Meanwhile, a new internationalist environmentalism is taking root. On matters such as global warming, ozone depletion, and pesticides, the European Union has enacted more protective policies than the US government. Greens have come to political power in Germany, amassing seats in parliament and forming part of the cabinet in 2002. In France, José Bové and his band of militant farmers gained international headlines for challenging corporations such as McDonald’s and Monsanto. Similar movements are taking hold in India, Russia, South Africa and across Latin America. When Subcomandante Marcos led his Zapatista army of Mayan rebels into Mexico City in 2001, the 150,000 people who packed Zocalo Plaza heard Marcos deliver a fiery speech that linked Indigenous rights, economic justice and environmental protection.

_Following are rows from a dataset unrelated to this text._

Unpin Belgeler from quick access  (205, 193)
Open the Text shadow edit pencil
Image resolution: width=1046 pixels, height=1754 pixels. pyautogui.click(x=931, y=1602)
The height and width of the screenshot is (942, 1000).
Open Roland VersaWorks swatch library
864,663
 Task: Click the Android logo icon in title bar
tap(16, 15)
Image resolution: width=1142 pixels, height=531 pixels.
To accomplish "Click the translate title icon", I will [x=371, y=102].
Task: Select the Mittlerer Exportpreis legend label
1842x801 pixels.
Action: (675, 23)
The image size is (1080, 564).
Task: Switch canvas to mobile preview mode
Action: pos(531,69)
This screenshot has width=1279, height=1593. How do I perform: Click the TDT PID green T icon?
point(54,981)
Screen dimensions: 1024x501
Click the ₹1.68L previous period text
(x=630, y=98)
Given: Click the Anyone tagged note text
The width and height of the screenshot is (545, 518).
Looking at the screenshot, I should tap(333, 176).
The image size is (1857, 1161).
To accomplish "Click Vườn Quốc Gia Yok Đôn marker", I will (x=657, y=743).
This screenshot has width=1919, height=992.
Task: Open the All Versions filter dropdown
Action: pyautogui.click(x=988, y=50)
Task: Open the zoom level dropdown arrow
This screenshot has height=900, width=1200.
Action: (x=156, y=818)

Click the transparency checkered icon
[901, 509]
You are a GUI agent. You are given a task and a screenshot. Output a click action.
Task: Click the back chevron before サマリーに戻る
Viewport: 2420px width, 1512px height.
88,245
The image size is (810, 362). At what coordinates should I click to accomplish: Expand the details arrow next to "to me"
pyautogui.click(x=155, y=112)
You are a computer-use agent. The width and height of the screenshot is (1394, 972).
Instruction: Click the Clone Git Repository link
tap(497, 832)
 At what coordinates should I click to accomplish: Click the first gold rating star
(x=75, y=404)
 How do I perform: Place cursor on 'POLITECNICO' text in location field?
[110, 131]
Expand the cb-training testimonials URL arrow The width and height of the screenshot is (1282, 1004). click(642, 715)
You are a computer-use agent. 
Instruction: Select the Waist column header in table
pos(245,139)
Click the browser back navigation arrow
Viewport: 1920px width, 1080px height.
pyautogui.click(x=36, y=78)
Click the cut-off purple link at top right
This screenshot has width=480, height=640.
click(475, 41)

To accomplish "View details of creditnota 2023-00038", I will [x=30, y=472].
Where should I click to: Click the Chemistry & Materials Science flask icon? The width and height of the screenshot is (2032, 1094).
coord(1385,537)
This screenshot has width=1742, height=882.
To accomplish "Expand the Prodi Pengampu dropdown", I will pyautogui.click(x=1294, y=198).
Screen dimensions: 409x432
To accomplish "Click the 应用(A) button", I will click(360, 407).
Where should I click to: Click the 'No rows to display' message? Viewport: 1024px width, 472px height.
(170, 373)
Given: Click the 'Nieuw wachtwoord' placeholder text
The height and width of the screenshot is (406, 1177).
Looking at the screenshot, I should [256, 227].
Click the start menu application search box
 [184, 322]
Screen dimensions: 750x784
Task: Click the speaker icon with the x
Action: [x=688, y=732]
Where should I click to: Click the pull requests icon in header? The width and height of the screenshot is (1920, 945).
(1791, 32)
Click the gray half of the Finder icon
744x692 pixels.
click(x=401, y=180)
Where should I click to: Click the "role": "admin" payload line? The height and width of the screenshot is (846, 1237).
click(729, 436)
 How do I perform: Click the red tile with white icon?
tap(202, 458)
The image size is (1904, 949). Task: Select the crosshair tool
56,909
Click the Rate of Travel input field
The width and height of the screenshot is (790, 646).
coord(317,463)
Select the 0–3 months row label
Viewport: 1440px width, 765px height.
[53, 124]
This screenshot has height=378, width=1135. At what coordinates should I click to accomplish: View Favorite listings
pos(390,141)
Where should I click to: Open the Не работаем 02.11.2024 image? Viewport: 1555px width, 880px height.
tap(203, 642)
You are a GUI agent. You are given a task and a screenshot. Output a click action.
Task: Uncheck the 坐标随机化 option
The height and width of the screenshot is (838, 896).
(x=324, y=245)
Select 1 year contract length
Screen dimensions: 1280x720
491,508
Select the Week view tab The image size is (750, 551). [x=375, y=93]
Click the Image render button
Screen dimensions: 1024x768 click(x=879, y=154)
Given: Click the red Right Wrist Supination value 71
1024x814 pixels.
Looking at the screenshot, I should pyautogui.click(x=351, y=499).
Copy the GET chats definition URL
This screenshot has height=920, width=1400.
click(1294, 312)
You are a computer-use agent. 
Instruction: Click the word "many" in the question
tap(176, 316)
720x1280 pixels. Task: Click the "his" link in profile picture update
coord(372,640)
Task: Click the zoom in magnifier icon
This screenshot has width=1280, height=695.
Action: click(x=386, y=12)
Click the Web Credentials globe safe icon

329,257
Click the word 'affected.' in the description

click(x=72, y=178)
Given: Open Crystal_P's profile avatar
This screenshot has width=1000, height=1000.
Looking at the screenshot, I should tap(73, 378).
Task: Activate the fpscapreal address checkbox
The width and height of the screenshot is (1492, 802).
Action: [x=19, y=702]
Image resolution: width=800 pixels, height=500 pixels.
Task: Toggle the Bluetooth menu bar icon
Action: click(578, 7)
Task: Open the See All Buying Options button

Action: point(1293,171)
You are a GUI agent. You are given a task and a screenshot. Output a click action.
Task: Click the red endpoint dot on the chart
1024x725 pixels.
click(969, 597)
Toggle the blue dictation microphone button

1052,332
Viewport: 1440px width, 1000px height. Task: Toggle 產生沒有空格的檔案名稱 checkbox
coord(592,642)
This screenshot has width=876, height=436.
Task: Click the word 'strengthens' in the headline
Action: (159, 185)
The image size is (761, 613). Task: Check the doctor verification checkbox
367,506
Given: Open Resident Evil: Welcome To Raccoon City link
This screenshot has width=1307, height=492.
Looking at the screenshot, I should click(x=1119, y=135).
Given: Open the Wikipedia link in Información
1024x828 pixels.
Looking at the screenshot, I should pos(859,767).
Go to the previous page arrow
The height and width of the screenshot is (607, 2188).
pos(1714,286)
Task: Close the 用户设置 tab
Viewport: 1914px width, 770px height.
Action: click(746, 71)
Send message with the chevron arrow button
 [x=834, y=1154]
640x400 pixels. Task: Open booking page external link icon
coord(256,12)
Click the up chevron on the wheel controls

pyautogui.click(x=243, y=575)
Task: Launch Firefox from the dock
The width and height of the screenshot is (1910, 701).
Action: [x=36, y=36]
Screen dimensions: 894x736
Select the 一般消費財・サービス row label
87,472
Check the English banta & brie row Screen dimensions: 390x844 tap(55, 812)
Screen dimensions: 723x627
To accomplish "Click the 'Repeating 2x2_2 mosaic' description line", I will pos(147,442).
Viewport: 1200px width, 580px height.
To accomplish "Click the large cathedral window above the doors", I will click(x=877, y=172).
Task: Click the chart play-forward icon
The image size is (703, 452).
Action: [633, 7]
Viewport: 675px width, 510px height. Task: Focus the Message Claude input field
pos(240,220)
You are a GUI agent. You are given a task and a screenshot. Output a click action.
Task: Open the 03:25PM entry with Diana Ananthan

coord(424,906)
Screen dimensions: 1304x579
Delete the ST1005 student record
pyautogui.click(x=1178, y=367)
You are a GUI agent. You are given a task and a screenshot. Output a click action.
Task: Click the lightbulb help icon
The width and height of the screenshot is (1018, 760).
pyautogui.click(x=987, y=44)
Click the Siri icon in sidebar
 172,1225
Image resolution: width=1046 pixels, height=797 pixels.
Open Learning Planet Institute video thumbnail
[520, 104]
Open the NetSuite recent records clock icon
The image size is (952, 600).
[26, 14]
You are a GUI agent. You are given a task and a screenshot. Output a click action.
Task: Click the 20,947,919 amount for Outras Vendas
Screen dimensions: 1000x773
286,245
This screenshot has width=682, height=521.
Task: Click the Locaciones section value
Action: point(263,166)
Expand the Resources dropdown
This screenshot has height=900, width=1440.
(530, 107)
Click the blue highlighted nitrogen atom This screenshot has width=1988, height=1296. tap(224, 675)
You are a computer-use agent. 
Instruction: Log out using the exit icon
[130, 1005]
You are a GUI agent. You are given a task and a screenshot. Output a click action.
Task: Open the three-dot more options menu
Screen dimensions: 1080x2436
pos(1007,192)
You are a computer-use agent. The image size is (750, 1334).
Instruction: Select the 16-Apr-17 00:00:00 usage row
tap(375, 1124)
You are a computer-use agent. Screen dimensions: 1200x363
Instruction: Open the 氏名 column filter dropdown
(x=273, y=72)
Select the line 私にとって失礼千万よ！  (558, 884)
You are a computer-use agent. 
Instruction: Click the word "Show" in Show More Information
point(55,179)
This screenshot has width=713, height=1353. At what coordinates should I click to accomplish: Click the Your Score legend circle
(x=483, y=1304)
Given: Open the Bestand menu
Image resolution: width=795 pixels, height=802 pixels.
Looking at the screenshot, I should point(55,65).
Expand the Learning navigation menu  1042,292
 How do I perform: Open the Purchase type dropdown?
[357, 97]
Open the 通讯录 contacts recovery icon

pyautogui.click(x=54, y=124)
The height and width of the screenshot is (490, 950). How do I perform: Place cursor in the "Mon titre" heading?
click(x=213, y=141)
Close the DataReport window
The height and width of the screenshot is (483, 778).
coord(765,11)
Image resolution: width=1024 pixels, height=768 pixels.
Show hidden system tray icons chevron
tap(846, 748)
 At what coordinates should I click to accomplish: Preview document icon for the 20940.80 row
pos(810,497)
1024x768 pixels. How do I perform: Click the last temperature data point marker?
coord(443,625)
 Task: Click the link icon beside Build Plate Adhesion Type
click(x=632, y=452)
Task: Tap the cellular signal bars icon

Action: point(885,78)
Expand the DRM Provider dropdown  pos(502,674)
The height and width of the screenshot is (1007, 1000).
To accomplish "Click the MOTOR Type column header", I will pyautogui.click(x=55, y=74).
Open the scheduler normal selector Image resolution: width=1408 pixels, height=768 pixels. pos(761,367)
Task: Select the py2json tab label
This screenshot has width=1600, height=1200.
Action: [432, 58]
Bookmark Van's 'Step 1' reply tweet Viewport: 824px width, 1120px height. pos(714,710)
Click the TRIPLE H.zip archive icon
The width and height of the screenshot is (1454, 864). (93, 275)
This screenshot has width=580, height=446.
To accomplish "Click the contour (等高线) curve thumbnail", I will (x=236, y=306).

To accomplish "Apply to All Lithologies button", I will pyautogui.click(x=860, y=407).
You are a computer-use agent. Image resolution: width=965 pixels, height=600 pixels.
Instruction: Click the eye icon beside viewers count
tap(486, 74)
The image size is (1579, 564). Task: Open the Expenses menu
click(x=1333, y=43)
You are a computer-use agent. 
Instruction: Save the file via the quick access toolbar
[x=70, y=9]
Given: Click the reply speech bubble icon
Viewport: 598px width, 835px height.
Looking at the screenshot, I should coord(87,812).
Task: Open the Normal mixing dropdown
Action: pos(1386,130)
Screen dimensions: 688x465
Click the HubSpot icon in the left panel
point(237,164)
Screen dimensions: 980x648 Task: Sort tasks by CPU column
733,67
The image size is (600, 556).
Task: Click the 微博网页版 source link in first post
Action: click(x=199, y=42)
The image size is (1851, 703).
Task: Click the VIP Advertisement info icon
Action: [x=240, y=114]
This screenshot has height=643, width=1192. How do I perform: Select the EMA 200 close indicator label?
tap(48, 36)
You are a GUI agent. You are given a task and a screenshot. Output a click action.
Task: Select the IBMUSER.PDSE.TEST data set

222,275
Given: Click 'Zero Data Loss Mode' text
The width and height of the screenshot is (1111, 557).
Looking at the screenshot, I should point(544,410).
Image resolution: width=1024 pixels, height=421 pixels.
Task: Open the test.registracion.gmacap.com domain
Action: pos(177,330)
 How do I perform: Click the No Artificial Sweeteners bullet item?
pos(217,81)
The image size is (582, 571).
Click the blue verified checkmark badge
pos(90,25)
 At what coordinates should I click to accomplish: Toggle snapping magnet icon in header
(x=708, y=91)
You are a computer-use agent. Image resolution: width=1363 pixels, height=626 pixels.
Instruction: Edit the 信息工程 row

All of these disparate strains of environmentalism converge on the streets of Seattle on November 30, 1999 protesting the World Trade Organization. Organic farmers stood shoulder-to-shoulder with Earth First!ers and human rights campaigners, trade unionists and animal rights advocates—all united in a common desire to shut down this coven of global finance ministers. The WTO was viewed by the street marchers as the mouthpiece of a global economic system that tramples Indigenous people, exploits workers, circumvents national laws and ravages nature. Ironically, the consolidation of the corporate world had served the function of consolidating the opposition to it. The movement assembled on the streets of Seattle was a snapshot of the new face of environmentalism: internationalist in perspective, anti-corporate in tone and unified by a desire for social and ecological justice.
Dave Brower was in Seattle that week. Though weakened by cancer, there was the old fire in his eyes. His 88-year-old heart was with the street protesters. The arc of Brower’s life parallels the course of the environmental movement itself: from elitist hiking clubs to political players to militant confrontations with corporate power. Through decades of bitter battles, Brower never relinquished his optimism. The archdruid always spoke of the possibility of radical change and of the ability of popular movements to take on and defeat entrenched power.
On that misty day in Seattle, Brower pointed to the clouds of tears and said, “Our future is out there on the streets. It’s alive and well and fighting harder than ever.”